Injuries resulting from post-crash complications form a separate category. In the event of fire or during ditching, fuselage distortion and final aircraft attitude may interfere with the timely evacuation of the wreckage. Although this hazard can be controlled to some extent by the design of fuel systems and emergency exits, it is often the pilot's landing technique and his knowledge that govern the post-crash survival aspects.

The violence of the stopping force, expressed in Gs, depends on speed and stopping distance. The total energy of motion crash energy is a function of ground speed and varies with the square of the velocity. For example, and assuming a 20-knot wind, an aircraft with a 60-knot stalling speed could be landed with a ground speed of 40 or 80 knots, depending on landing direction. Under normal conditions, the downwind landing would require four times as much roll-out distance as a landing into the wind, assuming similar braking action. In a crash situation, the same 4 to 1 relationship holds true for the total crash energy.

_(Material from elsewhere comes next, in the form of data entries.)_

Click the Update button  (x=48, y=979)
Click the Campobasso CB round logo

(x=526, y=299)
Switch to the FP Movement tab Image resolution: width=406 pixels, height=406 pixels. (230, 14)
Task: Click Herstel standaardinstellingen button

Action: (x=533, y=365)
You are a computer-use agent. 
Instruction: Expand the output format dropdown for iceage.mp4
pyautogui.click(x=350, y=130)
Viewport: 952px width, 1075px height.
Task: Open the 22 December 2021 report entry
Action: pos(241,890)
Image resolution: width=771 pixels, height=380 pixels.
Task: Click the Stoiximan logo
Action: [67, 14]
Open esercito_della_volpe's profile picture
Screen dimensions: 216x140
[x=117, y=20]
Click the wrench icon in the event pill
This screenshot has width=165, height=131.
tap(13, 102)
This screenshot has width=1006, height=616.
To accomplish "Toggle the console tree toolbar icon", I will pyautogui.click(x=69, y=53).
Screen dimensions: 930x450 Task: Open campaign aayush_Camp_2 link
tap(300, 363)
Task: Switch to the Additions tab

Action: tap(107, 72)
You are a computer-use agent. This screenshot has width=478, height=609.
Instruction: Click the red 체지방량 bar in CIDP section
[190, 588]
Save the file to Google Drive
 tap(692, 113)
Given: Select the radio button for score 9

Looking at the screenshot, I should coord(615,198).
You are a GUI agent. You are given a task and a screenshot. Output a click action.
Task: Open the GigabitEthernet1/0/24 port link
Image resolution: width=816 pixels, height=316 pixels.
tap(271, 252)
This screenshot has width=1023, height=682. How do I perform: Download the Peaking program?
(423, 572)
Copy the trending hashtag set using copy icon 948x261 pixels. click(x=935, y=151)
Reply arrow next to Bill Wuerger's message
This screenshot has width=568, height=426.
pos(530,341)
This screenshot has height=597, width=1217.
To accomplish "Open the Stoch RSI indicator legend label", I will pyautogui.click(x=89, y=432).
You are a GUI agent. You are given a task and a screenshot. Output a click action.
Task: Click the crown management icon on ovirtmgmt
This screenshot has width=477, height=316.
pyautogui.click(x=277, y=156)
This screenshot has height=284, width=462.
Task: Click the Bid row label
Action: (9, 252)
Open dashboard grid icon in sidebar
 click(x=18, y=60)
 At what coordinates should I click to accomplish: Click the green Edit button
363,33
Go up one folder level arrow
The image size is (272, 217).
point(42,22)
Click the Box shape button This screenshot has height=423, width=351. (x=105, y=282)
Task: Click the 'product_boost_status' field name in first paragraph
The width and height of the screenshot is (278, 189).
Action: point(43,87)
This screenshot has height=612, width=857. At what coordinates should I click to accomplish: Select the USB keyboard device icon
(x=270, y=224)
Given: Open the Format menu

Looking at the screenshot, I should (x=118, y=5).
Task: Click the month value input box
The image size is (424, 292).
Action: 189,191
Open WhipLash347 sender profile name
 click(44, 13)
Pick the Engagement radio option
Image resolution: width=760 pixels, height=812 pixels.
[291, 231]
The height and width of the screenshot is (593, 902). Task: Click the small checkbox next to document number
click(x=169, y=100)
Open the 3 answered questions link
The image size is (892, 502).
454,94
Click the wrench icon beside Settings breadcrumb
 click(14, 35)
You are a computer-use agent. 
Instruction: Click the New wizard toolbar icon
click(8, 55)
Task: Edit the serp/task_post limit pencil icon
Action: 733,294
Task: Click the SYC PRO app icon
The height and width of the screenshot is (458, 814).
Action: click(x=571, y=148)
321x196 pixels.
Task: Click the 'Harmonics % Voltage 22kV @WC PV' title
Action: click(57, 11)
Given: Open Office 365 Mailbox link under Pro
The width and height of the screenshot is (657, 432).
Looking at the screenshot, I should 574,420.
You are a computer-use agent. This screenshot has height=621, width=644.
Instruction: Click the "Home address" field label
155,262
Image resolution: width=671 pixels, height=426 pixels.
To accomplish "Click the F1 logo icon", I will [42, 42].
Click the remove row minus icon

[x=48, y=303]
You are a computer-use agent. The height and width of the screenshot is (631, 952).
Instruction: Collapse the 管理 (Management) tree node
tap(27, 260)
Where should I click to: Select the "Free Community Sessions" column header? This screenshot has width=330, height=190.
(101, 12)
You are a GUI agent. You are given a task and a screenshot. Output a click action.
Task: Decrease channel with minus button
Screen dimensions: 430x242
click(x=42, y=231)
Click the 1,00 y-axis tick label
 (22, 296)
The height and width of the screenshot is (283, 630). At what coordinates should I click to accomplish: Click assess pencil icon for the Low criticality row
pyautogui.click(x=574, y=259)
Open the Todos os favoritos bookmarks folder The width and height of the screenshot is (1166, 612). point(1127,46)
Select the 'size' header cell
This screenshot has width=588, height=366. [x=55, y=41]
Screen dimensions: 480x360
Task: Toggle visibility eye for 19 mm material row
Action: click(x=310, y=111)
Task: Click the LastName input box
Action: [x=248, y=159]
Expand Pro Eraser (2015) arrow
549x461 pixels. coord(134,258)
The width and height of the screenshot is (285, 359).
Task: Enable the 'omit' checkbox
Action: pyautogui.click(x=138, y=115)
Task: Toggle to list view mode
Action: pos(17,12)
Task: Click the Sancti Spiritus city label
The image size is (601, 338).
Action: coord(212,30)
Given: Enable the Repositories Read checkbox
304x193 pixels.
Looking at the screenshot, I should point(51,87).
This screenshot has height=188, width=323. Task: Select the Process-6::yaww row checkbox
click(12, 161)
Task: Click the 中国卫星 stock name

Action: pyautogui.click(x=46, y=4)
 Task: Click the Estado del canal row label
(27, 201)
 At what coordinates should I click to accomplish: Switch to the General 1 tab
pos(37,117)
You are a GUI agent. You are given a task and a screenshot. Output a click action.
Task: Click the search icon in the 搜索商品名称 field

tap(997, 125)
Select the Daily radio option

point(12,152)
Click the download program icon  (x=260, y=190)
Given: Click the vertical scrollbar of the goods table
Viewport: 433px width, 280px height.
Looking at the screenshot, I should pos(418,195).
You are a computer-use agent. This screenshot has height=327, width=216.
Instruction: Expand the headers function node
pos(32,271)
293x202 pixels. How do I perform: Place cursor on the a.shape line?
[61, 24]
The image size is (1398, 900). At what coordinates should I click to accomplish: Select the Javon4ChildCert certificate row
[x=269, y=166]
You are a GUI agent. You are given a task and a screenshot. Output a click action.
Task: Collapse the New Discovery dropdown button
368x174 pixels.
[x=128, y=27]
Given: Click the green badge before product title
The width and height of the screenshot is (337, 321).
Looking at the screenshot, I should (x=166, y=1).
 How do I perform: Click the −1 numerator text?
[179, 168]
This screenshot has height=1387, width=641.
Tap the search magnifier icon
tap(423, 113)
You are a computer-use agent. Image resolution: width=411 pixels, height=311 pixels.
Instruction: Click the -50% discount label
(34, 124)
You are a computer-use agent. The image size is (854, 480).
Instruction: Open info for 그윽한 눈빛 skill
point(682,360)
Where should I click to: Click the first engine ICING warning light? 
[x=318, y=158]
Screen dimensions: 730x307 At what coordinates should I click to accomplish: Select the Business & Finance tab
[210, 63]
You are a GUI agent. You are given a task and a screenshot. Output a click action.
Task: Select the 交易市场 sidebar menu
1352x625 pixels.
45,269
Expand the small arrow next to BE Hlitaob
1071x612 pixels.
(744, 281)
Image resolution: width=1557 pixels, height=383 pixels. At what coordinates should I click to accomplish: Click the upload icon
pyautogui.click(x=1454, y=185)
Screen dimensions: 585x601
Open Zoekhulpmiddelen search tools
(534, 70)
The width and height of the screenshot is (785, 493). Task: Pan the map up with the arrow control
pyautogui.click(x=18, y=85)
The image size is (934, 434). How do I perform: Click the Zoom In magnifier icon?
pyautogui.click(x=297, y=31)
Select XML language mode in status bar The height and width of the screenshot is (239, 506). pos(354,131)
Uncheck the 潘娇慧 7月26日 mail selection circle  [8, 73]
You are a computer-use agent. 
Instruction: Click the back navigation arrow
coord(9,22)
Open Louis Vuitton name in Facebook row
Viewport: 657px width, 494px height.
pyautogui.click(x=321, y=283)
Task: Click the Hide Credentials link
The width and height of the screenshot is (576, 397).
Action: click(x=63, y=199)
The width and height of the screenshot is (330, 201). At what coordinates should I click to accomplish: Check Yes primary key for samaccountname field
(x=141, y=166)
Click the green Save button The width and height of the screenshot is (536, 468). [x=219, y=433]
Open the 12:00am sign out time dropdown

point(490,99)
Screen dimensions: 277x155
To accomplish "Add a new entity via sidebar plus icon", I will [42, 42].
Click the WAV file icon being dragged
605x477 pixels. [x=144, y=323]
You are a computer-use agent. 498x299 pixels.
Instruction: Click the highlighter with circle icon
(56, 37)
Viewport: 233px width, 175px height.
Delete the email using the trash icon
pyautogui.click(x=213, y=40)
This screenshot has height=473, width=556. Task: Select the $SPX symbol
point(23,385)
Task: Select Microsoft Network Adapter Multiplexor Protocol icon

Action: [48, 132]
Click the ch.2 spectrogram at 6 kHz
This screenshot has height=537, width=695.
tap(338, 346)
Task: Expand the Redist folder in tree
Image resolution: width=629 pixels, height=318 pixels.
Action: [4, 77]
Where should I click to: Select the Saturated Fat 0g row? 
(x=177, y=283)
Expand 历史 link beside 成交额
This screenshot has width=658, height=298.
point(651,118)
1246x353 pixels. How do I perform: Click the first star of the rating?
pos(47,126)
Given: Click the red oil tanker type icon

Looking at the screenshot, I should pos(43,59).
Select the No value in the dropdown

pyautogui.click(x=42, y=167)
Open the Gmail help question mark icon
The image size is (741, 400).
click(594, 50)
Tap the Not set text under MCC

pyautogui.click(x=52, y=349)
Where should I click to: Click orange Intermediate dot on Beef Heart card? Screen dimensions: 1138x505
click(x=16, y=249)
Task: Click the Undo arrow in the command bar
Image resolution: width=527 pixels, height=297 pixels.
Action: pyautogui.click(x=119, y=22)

Speed in itself is not a killer. The danger lies in how it is dissipated. A common misconception in this respect is that it takes hundreds of feet of obstacle-free terrain to make a survivable crash landing. Theoretically, it would take only 20 feet to stop a 20 -G deceleration, if the stopping force could be applied uniformly over this distance. The same uniform deceleration (20 Gs) would bring an aircraft to a stop from 60 knots in a distance of about 2.5 meters. The arresting gear of aircraft carriers and runway barriers shows how this concept can be applied under controlled conditions.

The problem in some crash landings is that the deceleration process is not uniform. Every time the aircraft strikes an obstacle or digs a gouge mark, a peak deceleration occurs, and it is during these peaks that injury exposure is at its greatest. It should be pointed out, however, that as far as impact survival is concerned, only the forces transmitted to the occupant's area (cockpit/cabin) are critical. The dispensable structure (nose section, wings, main rotor, etc.) should be used (sacrificed) as an energy-absorbing buffer between the point of impact and the cockpit/cabin structure.

Pilots should look at the cockpit/cabin enclosure protective container and try to keep this container reasonably intact by instinctively avoiding direct impact against it. Accident experience and full-scale experimentation show that a reasonably intact cockpit/cabin structure generally means that the impact conditions were survivable, as far as deceleration is concerned. As long as a pilot can avoid collapse or excessive deformation of the protective container, he meets the first requirement for impact survival.

Disregard for this basic law of physics kills thousands of car drivers every year in front-end collisions. Even when using a seat belt, the driv-er's upper torso and head maintain momentum with respect to his rapidly slowing down car interior, resulting in a sledge hammer-like impact against the steering wheel, instrument panel, or windshield. The obvious conclusion is that the car or aircraft occupant needs adequate restraint--which always includes a shoulder harness--since he has to slow down at the same rate as his environment.